Colossal Cave Adventure: open world challenge
The other day @NextRoguelike tweeted this game idea:
A mashup of Colossal Cave with a sandbox.— Your Next Roguelike (@NextRoguelike) January 14, 2019
You know, that game kind of exists already — it’s David Long’s Adventure 5 (1979)!
This branch of the Adventure family tree is best known today via Doug McDonald’s 551-point Adventure 6 (1990). (Sadly, the 751-point “New Adventure” written entirely by Long and distributed by CompuServe in the 1980s is lost forever as far as anyone — including Long himself — knows.)
Long’s version was heavily inspired by Zork (or MIT’s “Dungeon” program, as it was known back then).
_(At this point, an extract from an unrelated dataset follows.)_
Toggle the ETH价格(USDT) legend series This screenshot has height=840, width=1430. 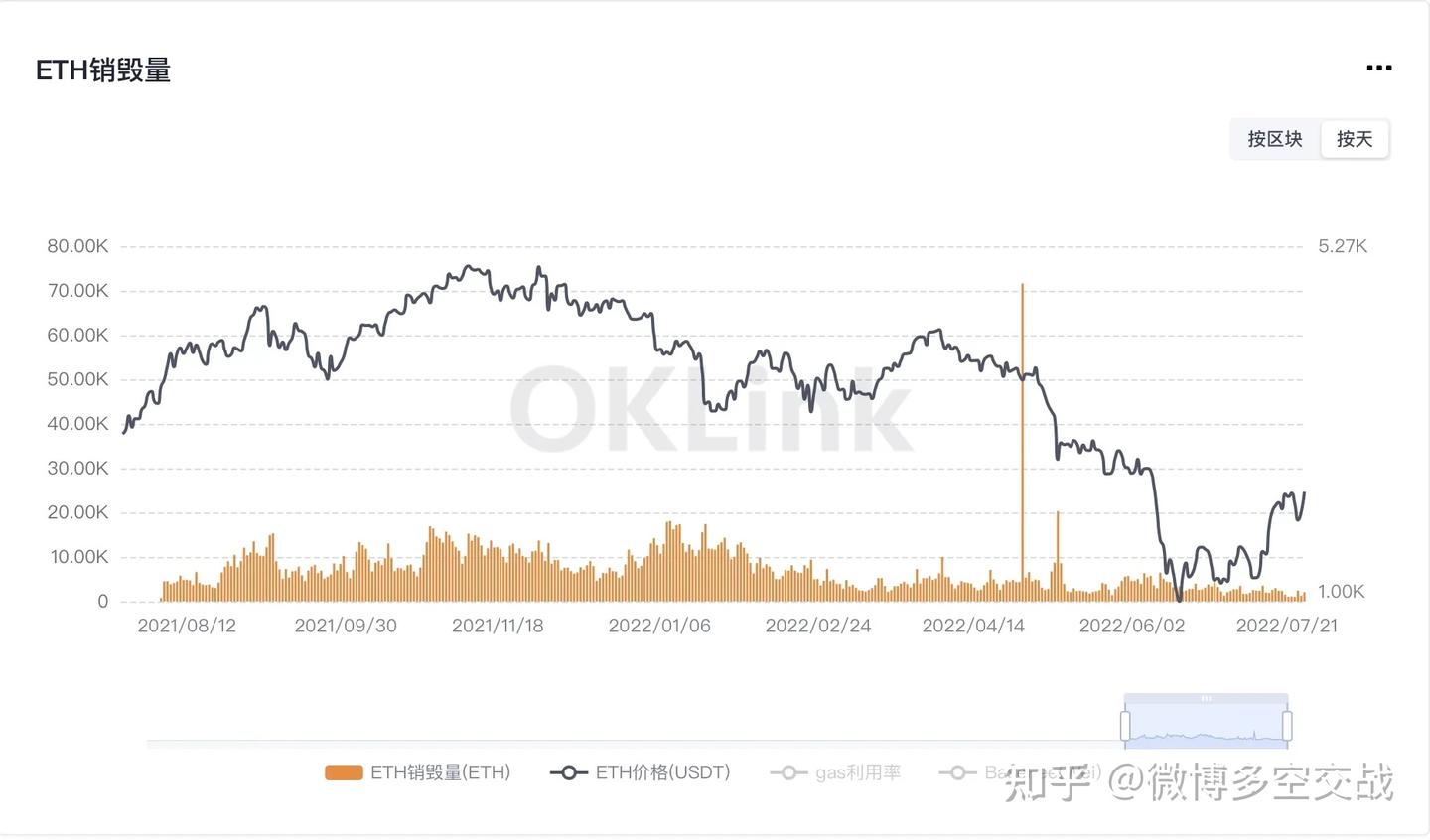662,772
Starting from Don Woods’ source code, Long added a rudimentary health system, containers and
containment, objects of different weights (and a puzzle based on weight), a vehicle, wearable items,
adjectives, prepositions (
PUT RARE BOOK IN SAFE), and multi-noun commands (
GET BOOK AND LAMP,
DROP ALL). All of this by extending Crowther and Woods’ original Fortran code! This was quite an
impressive technical achievement, and makes for a rich and rewarding game —
definitely my favorite branch of the Adventure tree.
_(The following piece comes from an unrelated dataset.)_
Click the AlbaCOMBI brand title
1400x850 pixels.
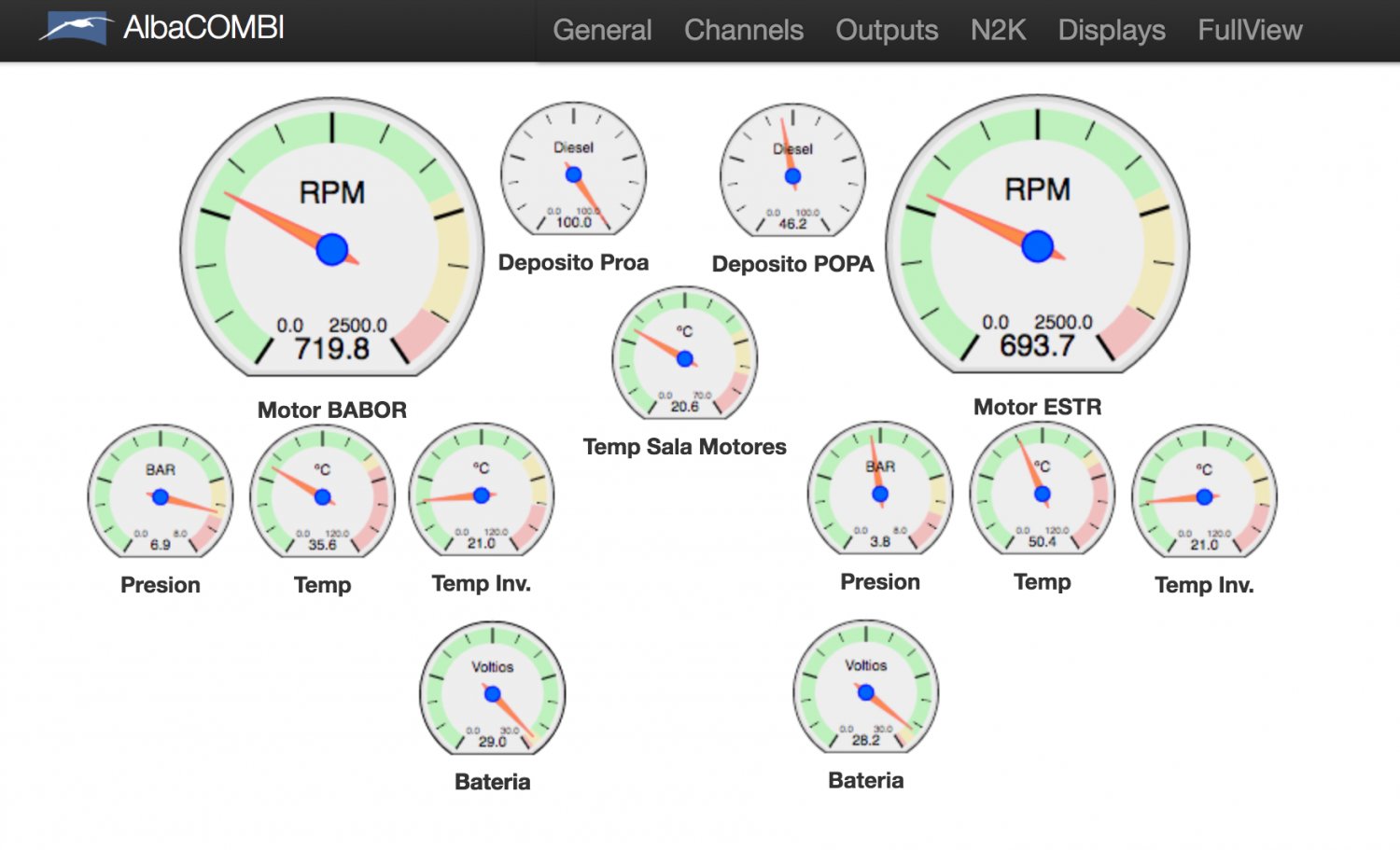point(203,28)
But all this technical cleverness came with a price, or at least a funny little sidecar. Some of Long’s additions had little tiny bugs, which are exploitable by the player. As a result, many of the properties that were solidly “invariant” in Woods’ game are actually not invariant in Long’s.
Ever wanted to imitate Colossal Cave: The Board Game and bring the friendly bear back to the Well House? Well, in the Fortran original of MCDO0551, you can do it!
This screenshot comes from Scott Healey’s amazing emulation of the “bugs-included” Fortran game at gobberwarts.com. You can also download the Fortran source code from my repo and build it yourself. Finally, for those readers with no sense of whimsy at all, you can play my “bug-fixed” C port of MCDO0551 online here.
Puzzle: The screenshot above shows the bear and oyster (and, incidentally, nothing else) in the Well House on turn 112. Can you achieve the same feat in under 100 moves? Test your solution on gobberwarts.com.